In his recent column, Prof. Robert Reich is saying that the rich are getting richer and the poor are getting poorer; and that this is not good for the economy. I can agree.
As a remedy, Prof. Reich is recommending extended government spending. He does not say where the government should take the money from. It could be done by taxing the rich (which usually means slowing the economy, thus affecting the poor the most), or by printing extra money (which means inflation, thus also hurting the poor the most).
The key to a free market is the “free” part. The more freedom all market participants have, the less likely it is that wide disparities in wealth distribution occur. Government oversight means that for the sake of the good of society some market players have their freedom limited. But, who can afford to pay lobbyists to have their interests prevail in government decisions? Government intervention produces results opposite to the stated intent — it limits the freedoms of small market players and empowers mega-corporations.
The way out of our crisis is to limit further the influence of government over the economy, so that even if someone could afford to buy political influence, there would be very little to sell. When problems arise because some market players have more freedom than others, the solution is not to limit freedoms they have, but to extend freedom to all market players. By giving more freedom to everybody, not only to those who can hire Washington lobbyists, we can revive the economic strength of the middle class, flatten the wealth distribution, and make the whole country richer in the process.
The free market could be seen as a cruel political concept. However, it is the “cruelty” of an accountant telling us that two plus two is always four, regardless of how we feel about it. By using terms like “fiscal hawks,” Prof. Reich defines himself as motivated by those feelings, not the cold logic of an accountant.

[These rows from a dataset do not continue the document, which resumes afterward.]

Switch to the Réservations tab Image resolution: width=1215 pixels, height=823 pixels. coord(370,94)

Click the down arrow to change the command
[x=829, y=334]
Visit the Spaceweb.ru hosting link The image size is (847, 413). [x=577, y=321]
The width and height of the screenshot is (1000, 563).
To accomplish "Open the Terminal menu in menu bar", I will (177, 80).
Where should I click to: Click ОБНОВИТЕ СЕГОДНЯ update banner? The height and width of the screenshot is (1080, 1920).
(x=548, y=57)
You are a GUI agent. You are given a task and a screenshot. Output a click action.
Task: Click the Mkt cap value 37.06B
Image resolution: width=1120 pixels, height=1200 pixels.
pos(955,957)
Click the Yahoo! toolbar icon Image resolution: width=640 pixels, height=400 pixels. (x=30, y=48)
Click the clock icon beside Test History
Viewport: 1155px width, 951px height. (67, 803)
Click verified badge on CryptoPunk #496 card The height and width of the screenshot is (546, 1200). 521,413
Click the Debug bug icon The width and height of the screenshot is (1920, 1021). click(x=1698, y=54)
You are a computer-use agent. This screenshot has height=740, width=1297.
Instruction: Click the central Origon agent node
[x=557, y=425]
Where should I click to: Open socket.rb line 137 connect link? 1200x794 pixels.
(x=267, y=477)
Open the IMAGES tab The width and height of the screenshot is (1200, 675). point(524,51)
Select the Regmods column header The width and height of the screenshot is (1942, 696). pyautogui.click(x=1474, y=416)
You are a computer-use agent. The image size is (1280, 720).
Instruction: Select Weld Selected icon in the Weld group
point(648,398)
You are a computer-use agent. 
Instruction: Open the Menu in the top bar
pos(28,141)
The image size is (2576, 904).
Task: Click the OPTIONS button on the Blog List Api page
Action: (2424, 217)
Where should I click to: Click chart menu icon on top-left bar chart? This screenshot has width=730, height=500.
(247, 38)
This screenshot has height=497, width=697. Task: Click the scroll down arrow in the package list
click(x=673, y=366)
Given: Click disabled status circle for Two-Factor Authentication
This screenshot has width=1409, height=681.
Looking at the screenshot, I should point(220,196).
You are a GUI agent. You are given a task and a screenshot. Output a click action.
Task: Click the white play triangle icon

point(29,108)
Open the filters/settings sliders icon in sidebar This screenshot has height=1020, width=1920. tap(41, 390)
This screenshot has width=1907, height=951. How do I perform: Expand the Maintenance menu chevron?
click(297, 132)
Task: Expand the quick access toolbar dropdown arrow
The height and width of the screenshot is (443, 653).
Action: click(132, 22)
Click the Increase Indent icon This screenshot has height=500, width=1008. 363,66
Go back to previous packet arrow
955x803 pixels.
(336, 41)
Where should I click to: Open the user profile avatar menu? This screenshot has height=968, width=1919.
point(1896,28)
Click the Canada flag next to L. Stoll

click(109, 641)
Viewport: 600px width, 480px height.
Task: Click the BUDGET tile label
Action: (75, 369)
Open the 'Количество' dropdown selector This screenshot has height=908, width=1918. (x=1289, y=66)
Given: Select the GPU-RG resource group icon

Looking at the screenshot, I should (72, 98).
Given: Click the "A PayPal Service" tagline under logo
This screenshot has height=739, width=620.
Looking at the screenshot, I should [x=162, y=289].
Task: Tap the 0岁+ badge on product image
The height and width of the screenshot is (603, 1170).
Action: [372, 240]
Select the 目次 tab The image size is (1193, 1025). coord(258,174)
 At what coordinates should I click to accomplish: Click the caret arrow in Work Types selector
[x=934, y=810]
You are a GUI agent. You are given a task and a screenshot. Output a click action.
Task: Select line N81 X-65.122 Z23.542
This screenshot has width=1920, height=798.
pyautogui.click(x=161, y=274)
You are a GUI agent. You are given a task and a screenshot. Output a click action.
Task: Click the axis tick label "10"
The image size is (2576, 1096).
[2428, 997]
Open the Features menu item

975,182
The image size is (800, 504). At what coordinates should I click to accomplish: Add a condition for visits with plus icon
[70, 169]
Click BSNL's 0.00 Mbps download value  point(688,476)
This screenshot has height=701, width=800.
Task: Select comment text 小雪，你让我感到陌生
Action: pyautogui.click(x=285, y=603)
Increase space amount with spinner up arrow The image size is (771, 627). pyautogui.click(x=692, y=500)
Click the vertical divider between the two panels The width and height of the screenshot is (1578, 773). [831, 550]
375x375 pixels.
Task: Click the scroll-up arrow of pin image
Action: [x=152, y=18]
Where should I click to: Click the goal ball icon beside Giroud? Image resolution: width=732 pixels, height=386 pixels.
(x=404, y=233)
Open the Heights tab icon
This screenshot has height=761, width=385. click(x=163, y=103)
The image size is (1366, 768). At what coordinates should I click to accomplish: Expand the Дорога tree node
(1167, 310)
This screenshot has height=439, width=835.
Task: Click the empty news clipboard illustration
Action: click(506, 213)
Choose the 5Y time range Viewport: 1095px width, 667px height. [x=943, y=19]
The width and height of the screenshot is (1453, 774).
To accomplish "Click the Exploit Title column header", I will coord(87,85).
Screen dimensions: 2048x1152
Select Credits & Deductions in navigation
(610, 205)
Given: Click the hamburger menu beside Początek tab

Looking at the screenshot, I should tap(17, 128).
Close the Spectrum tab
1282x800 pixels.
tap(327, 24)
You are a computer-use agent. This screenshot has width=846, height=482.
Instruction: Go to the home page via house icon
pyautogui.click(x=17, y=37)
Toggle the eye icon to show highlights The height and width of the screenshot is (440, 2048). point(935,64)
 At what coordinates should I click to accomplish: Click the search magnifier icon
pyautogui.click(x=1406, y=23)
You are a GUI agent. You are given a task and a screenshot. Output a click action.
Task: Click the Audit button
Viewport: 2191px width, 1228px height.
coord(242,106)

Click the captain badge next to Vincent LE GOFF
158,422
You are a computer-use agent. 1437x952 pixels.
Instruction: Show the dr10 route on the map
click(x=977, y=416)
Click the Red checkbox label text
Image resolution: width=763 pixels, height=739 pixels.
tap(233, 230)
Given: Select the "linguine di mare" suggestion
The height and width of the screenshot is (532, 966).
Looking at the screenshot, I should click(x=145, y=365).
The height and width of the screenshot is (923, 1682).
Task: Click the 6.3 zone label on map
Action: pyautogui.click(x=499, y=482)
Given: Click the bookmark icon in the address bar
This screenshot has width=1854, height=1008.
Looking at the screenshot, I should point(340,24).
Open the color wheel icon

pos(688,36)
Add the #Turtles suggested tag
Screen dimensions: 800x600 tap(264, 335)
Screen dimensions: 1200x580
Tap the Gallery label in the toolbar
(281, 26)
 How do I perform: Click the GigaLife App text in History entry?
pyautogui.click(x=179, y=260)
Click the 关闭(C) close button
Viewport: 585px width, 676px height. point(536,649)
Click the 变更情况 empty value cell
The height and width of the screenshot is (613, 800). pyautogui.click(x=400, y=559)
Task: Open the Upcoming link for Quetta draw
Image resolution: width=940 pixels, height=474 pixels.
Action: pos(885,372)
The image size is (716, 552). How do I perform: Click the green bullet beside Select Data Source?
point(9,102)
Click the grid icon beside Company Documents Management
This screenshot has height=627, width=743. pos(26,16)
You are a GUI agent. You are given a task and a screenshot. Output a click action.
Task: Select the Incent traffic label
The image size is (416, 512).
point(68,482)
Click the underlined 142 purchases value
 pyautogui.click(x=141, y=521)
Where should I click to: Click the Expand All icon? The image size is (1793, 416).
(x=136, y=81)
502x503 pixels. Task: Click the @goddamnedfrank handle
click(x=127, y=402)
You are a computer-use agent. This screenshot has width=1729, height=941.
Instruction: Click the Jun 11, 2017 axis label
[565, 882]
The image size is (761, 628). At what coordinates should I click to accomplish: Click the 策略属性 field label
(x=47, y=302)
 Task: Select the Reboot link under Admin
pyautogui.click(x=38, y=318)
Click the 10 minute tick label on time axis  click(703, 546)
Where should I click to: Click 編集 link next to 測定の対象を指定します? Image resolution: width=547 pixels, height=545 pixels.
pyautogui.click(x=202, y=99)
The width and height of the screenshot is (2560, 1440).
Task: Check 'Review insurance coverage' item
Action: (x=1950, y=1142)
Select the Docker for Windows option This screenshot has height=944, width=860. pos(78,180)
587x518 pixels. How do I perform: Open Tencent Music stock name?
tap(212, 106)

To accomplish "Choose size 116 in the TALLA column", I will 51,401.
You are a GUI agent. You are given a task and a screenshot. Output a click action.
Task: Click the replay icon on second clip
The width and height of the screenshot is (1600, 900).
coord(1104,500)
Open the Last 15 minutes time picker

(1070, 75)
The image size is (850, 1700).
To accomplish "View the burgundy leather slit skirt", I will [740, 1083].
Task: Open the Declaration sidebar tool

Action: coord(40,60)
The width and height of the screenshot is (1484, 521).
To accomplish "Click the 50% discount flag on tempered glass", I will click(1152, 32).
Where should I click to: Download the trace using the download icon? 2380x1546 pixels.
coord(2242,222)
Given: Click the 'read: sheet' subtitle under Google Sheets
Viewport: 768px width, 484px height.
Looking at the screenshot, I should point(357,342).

Lastly, Prof. Reich writes: “Income-tax cuts go mainly to upper-income people, and they tend to save rather than spend.” What happens to that money saved? Do they rot in the bank basements, or do they finance new ventures?
Behind Prof. Reich’s reasoning is an everlasting longing for a harmonious society. Unfortunately, society is a part of nature, and as always in nature, there are quiet moments and stormy ones. What is the philosophical reason for the expectation that we should have only rosy days? What is the background for the conviction that we have the knowledge and means to protect us from periodic economic hardships? At my Marxism-Leninism classes, I was told that socialism is better as it protects us from the periodic recessions of the capitalist system. It was actually accomplished by putting the economy in permanent stagnation; something I experienced first-hand in my native Poland.
Keynesianism, in its very concept, is oriented toward preserving the existing order. It is a mitigated form of socialism. In the free market approach, after every storm new horizons arise, and new opportunities along with them. Biblically, we were advised to build an ark to navigate throughout the deluge. Not everybody built an ark, not everybody survived. We can support public policies helping more individuals to build the arks needed to navigate throughout current economic turmoil. Prof. Reich wants to put the government into the business of stopping the deluge.
In Prof. Reich’s view, we have to give more of our money and relinquish more of our powers to bureaucrats, hoping that they will be smarter then we are and somehow bring back the sweetness of the prosperity of the last two decades.
In my view, we have to face the cruelty of the numbers telling us that some of the things we have been doing so far, or the way we have been doing them, do not add up. We have to endure the pain of change, and find new ways and new opportunities out of this experience.